A block of data
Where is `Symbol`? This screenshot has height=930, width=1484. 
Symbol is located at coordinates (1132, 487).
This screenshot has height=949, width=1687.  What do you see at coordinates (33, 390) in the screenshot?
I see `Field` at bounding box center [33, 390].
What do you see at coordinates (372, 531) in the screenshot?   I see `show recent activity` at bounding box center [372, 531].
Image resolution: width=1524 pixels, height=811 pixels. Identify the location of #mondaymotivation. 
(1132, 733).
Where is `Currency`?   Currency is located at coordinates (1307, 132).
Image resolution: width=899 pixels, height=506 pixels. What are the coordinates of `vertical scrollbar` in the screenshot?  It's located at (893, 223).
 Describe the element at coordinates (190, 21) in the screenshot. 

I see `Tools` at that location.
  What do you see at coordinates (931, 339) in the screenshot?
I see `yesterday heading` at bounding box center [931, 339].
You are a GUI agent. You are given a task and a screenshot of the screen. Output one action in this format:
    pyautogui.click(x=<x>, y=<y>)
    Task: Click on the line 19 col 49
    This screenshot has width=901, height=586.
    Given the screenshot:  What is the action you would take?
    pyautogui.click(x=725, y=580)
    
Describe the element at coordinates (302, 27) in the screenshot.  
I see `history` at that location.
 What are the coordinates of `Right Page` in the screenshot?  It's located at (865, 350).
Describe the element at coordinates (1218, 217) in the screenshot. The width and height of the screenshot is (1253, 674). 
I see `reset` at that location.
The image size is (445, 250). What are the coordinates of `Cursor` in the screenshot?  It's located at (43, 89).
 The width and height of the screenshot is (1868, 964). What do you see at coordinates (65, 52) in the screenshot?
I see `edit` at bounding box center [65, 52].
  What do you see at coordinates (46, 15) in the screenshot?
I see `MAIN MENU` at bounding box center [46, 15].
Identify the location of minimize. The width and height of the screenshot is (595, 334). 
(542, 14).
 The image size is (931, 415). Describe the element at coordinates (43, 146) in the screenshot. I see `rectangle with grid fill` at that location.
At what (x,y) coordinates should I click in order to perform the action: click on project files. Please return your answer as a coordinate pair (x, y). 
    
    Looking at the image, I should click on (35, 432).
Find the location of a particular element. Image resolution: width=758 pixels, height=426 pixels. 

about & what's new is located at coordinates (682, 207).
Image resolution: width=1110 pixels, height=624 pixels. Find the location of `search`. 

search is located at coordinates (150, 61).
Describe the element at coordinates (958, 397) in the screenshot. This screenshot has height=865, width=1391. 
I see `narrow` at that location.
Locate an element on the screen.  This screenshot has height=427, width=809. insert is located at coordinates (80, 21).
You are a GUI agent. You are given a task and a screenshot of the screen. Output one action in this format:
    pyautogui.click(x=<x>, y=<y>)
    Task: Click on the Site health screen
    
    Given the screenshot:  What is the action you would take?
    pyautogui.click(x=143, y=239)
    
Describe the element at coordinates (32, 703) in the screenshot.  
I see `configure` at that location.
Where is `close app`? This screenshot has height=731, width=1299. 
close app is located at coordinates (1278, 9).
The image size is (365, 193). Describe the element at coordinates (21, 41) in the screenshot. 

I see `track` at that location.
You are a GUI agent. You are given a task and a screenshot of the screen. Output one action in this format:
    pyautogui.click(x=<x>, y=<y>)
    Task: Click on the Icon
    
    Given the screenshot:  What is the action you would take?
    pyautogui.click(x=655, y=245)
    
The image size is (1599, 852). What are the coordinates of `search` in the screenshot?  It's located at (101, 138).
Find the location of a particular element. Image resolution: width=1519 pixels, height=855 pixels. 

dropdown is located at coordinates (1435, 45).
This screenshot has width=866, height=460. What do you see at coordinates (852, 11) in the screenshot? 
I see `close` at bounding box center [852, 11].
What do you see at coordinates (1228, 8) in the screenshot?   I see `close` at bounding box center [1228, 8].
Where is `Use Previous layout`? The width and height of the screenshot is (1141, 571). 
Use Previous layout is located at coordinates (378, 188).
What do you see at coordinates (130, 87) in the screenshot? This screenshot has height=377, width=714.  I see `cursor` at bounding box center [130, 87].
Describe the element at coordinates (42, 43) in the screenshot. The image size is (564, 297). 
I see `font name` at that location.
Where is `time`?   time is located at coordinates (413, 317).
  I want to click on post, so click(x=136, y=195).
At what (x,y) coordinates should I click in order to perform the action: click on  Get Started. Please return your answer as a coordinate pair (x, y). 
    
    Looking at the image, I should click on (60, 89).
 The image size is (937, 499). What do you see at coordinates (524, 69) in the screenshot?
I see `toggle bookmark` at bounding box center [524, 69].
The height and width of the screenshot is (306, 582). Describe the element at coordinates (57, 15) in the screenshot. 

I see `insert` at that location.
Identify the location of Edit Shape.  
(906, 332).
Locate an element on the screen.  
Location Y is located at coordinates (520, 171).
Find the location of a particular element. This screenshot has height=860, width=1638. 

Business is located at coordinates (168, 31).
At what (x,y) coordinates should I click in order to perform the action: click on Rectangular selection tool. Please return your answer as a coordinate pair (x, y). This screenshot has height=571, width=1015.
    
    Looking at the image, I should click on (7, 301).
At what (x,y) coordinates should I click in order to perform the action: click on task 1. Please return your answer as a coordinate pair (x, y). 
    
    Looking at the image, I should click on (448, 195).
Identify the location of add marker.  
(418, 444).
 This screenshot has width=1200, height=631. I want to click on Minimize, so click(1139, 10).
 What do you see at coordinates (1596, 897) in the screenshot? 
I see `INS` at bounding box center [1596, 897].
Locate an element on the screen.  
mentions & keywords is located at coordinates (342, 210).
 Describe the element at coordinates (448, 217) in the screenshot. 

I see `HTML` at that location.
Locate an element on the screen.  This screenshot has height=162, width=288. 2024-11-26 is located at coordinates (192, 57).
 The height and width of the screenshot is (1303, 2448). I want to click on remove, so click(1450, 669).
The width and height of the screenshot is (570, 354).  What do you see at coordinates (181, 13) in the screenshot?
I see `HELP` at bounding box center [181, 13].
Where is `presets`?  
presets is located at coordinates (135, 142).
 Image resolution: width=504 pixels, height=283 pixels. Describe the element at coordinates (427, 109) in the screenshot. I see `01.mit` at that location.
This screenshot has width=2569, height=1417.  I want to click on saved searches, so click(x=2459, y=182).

> Problem
Rewrite the items above, replacing "Identify the location of" with "Point out the location of" wherever it occurs and leaving everything else unchanged.

> Answer for this exercise
Where is `Symbol`? This screenshot has height=930, width=1484. 
Symbol is located at coordinates (1132, 487).
This screenshot has height=949, width=1687.  What do you see at coordinates (33, 390) in the screenshot?
I see `Field` at bounding box center [33, 390].
What do you see at coordinates (372, 531) in the screenshot?   I see `show recent activity` at bounding box center [372, 531].
Image resolution: width=1524 pixels, height=811 pixels. Point out the location of #mondaymotivation. 
(1132, 733).
Where is `Currency`?   Currency is located at coordinates (1307, 132).
Image resolution: width=899 pixels, height=506 pixels. What are the coordinates of `vertical scrollbar` in the screenshot?  It's located at (893, 223).
 Describe the element at coordinates (190, 21) in the screenshot. 

I see `Tools` at that location.
  What do you see at coordinates (931, 339) in the screenshot?
I see `yesterday heading` at bounding box center [931, 339].
You are a GUI agent. You are given a task and a screenshot of the screen. Output one action in this format:
    pyautogui.click(x=<x>, y=<y>)
    Task: Click on the line 19 col 49
    This screenshot has width=901, height=586.
    Given the screenshot:  What is the action you would take?
    pyautogui.click(x=725, y=580)
    
Describe the element at coordinates (302, 27) in the screenshot.  
I see `history` at that location.
 What are the coordinates of `Right Page` in the screenshot?  It's located at (865, 350).
Describe the element at coordinates (1218, 217) in the screenshot. The width and height of the screenshot is (1253, 674). 
I see `reset` at that location.
The image size is (445, 250). What are the coordinates of `Cursor` in the screenshot?  It's located at (43, 89).
 The width and height of the screenshot is (1868, 964). What do you see at coordinates (65, 52) in the screenshot?
I see `edit` at bounding box center [65, 52].
  What do you see at coordinates (46, 15) in the screenshot?
I see `MAIN MENU` at bounding box center [46, 15].
Point out the location of minimize. The width and height of the screenshot is (595, 334). 
(542, 14).
 The image size is (931, 415). Describe the element at coordinates (43, 146) in the screenshot. I see `rectangle with grid fill` at that location.
At what (x,y) coordinates should I click in order to perform the action: click on project files. Please return your answer as a coordinate pair (x, y). 
    
    Looking at the image, I should click on (35, 432).
Find the location of a particular element. Image resolution: width=758 pixels, height=426 pixels. 

about & what's new is located at coordinates (682, 207).
Image resolution: width=1110 pixels, height=624 pixels. Find the location of `search`. 

search is located at coordinates (150, 61).
Describe the element at coordinates (958, 397) in the screenshot. This screenshot has height=865, width=1391. 
I see `narrow` at that location.
Locate an element on the screen.  This screenshot has height=427, width=809. insert is located at coordinates (80, 21).
You are a GUI agent. You are given a task and a screenshot of the screen. Output one action in this format:
    pyautogui.click(x=<x>, y=<y>)
    Task: Click on the Site health screen
    
    Given the screenshot:  What is the action you would take?
    pyautogui.click(x=143, y=239)
    
Describe the element at coordinates (32, 703) in the screenshot.  
I see `configure` at that location.
Where is `close app`? This screenshot has height=731, width=1299. 
close app is located at coordinates (1278, 9).
The image size is (365, 193). Describe the element at coordinates (21, 41) in the screenshot. 

I see `track` at that location.
You are a GUI agent. You are given a task and a screenshot of the screen. Output one action in this format:
    pyautogui.click(x=<x>, y=<y>)
    Task: Click on the Icon
    
    Given the screenshot:  What is the action you would take?
    pyautogui.click(x=655, y=245)
    
The image size is (1599, 852). What are the coordinates of `search` in the screenshot?  It's located at (101, 138).
Find the location of a particular element. Image resolution: width=1519 pixels, height=855 pixels. 

dropdown is located at coordinates (1435, 45).
This screenshot has width=866, height=460. What do you see at coordinates (852, 11) in the screenshot? 
I see `close` at bounding box center [852, 11].
What do you see at coordinates (1228, 8) in the screenshot?   I see `close` at bounding box center [1228, 8].
Where is `Use Previous layout`? The width and height of the screenshot is (1141, 571). 
Use Previous layout is located at coordinates (378, 188).
What do you see at coordinates (130, 87) in the screenshot? This screenshot has height=377, width=714.  I see `cursor` at bounding box center [130, 87].
Describe the element at coordinates (42, 43) in the screenshot. The image size is (564, 297). 
I see `font name` at that location.
Where is `time`?   time is located at coordinates (413, 317).
  I want to click on post, so click(x=136, y=195).
At what (x,y) coordinates should I click in order to perform the action: click on  Get Started. Please return your answer as a coordinate pair (x, y). 
    
    Looking at the image, I should click on (60, 89).
 The image size is (937, 499). What do you see at coordinates (524, 69) in the screenshot?
I see `toggle bookmark` at bounding box center [524, 69].
The height and width of the screenshot is (306, 582). Describe the element at coordinates (57, 15) in the screenshot. 

I see `insert` at that location.
Point out the location of Edit Shape.  
(906, 332).
Locate an element on the screen.  
Location Y is located at coordinates (520, 171).
Find the location of a particular element. This screenshot has height=860, width=1638. 

Business is located at coordinates (168, 31).
At what (x,y) coordinates should I click in order to perform the action: click on Rectangular selection tool. Please return your answer as a coordinate pair (x, y). This screenshot has height=571, width=1015.
    
    Looking at the image, I should click on (7, 301).
At what (x,y) coordinates should I click in order to perform the action: click on task 1. Please return your answer as a coordinate pair (x, y). 
    
    Looking at the image, I should click on (448, 195).
Point out the location of add marker.  
(418, 444).
 This screenshot has width=1200, height=631. I want to click on Minimize, so click(1139, 10).
 What do you see at coordinates (1596, 897) in the screenshot? 
I see `INS` at bounding box center [1596, 897].
Locate an element on the screen.  
mentions & keywords is located at coordinates (342, 210).
 Describe the element at coordinates (448, 217) in the screenshot. 

I see `HTML` at that location.
Locate an element on the screen.  This screenshot has height=162, width=288. 2024-11-26 is located at coordinates (192, 57).
 The height and width of the screenshot is (1303, 2448). I want to click on remove, so click(1450, 669).
The width and height of the screenshot is (570, 354).  What do you see at coordinates (181, 13) in the screenshot?
I see `HELP` at bounding box center [181, 13].
Where is `presets`?  
presets is located at coordinates (135, 142).
 Image resolution: width=504 pixels, height=283 pixels. Describe the element at coordinates (427, 109) in the screenshot. I see `01.mit` at that location.
This screenshot has width=2569, height=1417.  I want to click on saved searches, so click(x=2459, y=182).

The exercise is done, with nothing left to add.